Regardless, if what most of the murmuring masses say is actually true,
that Socol hoards far more of Yeshiva’s dough than his publicized salary of
$309,165 (plus benefits of $9,471), that is something that Yeshiva would
discover if it required more transparency throughout.
Yeshiva’s inner working are the be-all, end-all of secretive dealings.
Surely we would find out that there is some fallacy in our
holy trinity of finanacial subterfuge: That
Socol is a financial wizard that saved Yeshiva, that we have $1.3 Billion in
assets, and that we are consistently losing money.
The city of New York faced the largest terrorist attack in history and
the mayor is only calling for a 5% budget cut; Socol is calling for 15%.
We are losing money all the time, yet Socol is a financial wizard. Mmmph!
What is ironic, though, is that those same people who
constantly complain about Socol uphold the culture of secrecy; they’d like to
see him disposed of in much the same way that he operates.
That’s why some at Yeshiva were pleased to hear of Zakheim’s
nominations. To quote one
professor, “Zakheim is the kind of guy who wakes up in the middle of the night
to go over the books.” That
he’d furtively discover what Socol was up to, sack him, fix some basic
administrative problems and then resign within a few years was the hope of this
professor; his preference was almost unanimously shared by Yeshiva’s
institutional hegemonists. If these
individuals are so scared of Socol’s influence, they should approach it in a
serious and public manner.

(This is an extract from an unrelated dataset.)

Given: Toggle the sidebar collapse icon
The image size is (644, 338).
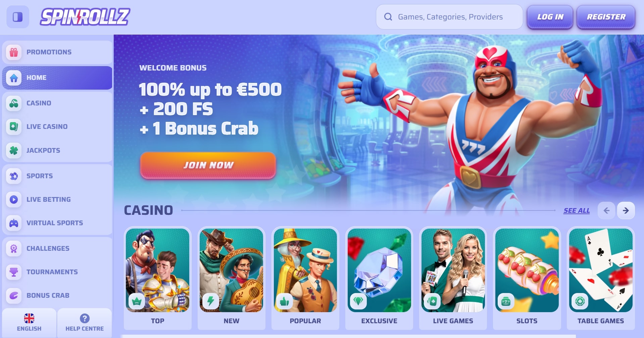Looking at the screenshot, I should (18, 17).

Abandoning
Yeshiva’s Torah U’Madda leadership – even for a short time – just to get
a guy to peruse the books is not a serious approach to solving the problem.
If they want to effect change, they should make a public demand for a
public accounting of Yeshiva’s financial status and procedural policy;
otherwise, they should quit their whining.
One group that happened to be surprisingly open with its
procedures has been the Presidential Search Committee.
They’ve said, clearly and openly, that they looked for the ultimate
three-pronged leader, and couldn’t find one.
So they assumed that we would be better off with an individual who has
administrative skills than a scholar who did not.
I think that they were wrong, that Yeshiva can hire all the COO’s and
CTO’s and CIO’s it requires, but that it needs a delicate balance of
ideology – not bookkeeping – up top.
The systemic problems at Yeshiva are not exclusively
ameliorable by a new, tough-guy president.
An ideal system requires ideal participation from all of its parts, and
all of us can contribute to that by making our own programs accountable and
transparent; to expect more of Yeshiva’s higher-ups without our own
participation is hypocritical.
If all of us contribute as we’re supposed to, all we will
need is a University President and Rosh HaYeshiva who can serve as an
ideological figurehead, with plenty of VP’s to help him or her out.
If we’re honest and earnest in working from below, we’ll hopefully be
met with the same kind of methods from above; until we have made such a
commitment, we can’t be sure that such an equation does not hold true.
After Zakheim withdrew his candidacy, one board member jokingly said, “I’d be happy to chair Rabbi Lamm’s thirtieth anniversary dinner.” Well, assuming we can get our own acts together, so would I.